Skip site navigation (1)Skip section navigation (2)
Date:      Sun, 07 Sep 2003 18:44:08 -0700
From:      underway@comcast.net (Gary W. Swearingen)
To:        Michel Talon <talon@lpthe.jussieu.fr>
Cc:        freebsd-chat@freebsd.org
Subject:   Re: The Old Way Was Better
Message-ID:  <4k7k4kjbpz.k4k@mail.comcast.net>
In-Reply-To: <3F5B4AA9.1000003@lpthe.jussieu.fr> (Michel Talon's message of "Sun, 07 Sep 2003 17:11:37 %2B0200")
References:  <3F5B4AA9.1000003@lpthe.jussieu.fr>

next in thread | previous in thread | raw e-mail | index | archive | help
Michel Talon <talon@lpthe.jussieu.fr> writes:

> In my opinion, the 4.* series should not
> have been maintained so long (except for security fixes), it stresses
> too much the available developer workforce.

So when should non-security 4.* work have stopped?  When I started
using FreeBSD, the 5.0 target was Nov'2001, IIRC, and it was supposed
to have features than are not yet in 5-CURRENT.  How long should 4.*
users have to live with a moribund OS?  I don't know, but the shorter
the time, the less reason there is to stop MFCing.  IMO, it's more
important to protect FreeBSD's reputation for stability than to
advance 5.*-STABLE by a few months by abandoning 4.* users in any
obvious way.

I'm not prepared to say what developers "should" have done except that
they should have made better schedule estimates, something much easier
said than done.  I suspect that 5.0 & 5.1 should have had fewer new
features, but I couldn't make a convincing case for it.


I WILL give one confident "should":  They should heed Bill's comments
regarding the importance of marketing -- even marketing to existing
FreeBSD users.  If developers must, they could keep the current CVS
tag-naming scheme and use whatever terms they want in developer
forums, but elsewhere FreeBSD people should use more sensible terms
than CURRENT (other branches are current too) and RELEASE (other
branches are releases too) and STABLE (which might not even compile).

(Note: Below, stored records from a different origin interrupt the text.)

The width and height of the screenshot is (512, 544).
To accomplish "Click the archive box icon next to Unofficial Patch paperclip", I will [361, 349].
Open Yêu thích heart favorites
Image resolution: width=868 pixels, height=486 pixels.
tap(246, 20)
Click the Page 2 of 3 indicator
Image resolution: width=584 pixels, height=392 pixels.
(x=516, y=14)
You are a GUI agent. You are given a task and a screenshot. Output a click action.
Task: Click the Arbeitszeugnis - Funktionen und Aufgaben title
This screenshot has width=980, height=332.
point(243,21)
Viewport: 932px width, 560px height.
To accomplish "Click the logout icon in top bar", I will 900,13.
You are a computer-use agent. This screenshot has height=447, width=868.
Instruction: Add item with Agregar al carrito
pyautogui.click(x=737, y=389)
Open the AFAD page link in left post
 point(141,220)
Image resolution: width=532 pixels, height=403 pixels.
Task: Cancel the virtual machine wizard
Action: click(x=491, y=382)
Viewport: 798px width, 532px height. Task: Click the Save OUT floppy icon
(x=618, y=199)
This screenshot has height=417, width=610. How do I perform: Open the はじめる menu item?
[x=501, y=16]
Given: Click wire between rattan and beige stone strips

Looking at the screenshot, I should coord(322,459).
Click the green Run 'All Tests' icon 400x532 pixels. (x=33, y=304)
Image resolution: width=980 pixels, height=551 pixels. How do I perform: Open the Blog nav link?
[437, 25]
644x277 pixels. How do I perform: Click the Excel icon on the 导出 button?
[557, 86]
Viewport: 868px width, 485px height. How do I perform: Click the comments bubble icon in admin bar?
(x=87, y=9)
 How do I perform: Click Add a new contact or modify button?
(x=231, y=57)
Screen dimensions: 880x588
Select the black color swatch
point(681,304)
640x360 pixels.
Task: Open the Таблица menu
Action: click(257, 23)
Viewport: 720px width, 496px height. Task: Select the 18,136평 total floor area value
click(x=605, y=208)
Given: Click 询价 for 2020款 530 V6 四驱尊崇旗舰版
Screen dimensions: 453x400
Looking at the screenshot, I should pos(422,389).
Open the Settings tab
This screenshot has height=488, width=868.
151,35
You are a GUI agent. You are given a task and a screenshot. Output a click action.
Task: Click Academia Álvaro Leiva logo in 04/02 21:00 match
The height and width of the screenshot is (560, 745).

I'd extend Bill's suggestion for future branch naming to:

  ALPHA       -- Name of the HEAD branch (trunk?).
                  (Was: CURRENT.)
  #-ALPHA     -- Synonym of ALPHA.
                  (Was: #-CURRENT.)
                  (Non-existent after HEAD moves on to #+1.)
  BETA        -- Ambiguous synonym of #-BETA, but useful in context.
                  (Was: STABLE.)
  #-BETA      -- Name of the RELENG_# branch.
                  (Was: #-STABLE.)
                  (Non-existent until #.#-STABLE is created.)
                  (Example: 4-BETA = RELENG_4)
  #.#-BETA    -- Name of the RELENG_#_# branch, when beta quality.
                  (Uncommon. Example: 5.1-BETA = RELENG_5_1)
  #.#-STABLE  -- Name of the RELENG_#_# branch, when stable quality.
                  (Common. Example: 4.8-STABLE = RELENG_4_8)
  #.#.#-*     -- Name of the RELENG_#_#_#_RELEASE branch, where
                  "*" equals BETA or STABLE.
                  (This is more of a node than a branch, AFAIK; such
                  branches have only one snapshot which is normally
                  called a "release".  ALPHA might never be used.)
                  (Example: 5.1.0-BETA   = RELENG_5_1_0_RELEASE)
                  (Example: 4.6.2-STABLE = RELENG_4_6_2_RELEASE)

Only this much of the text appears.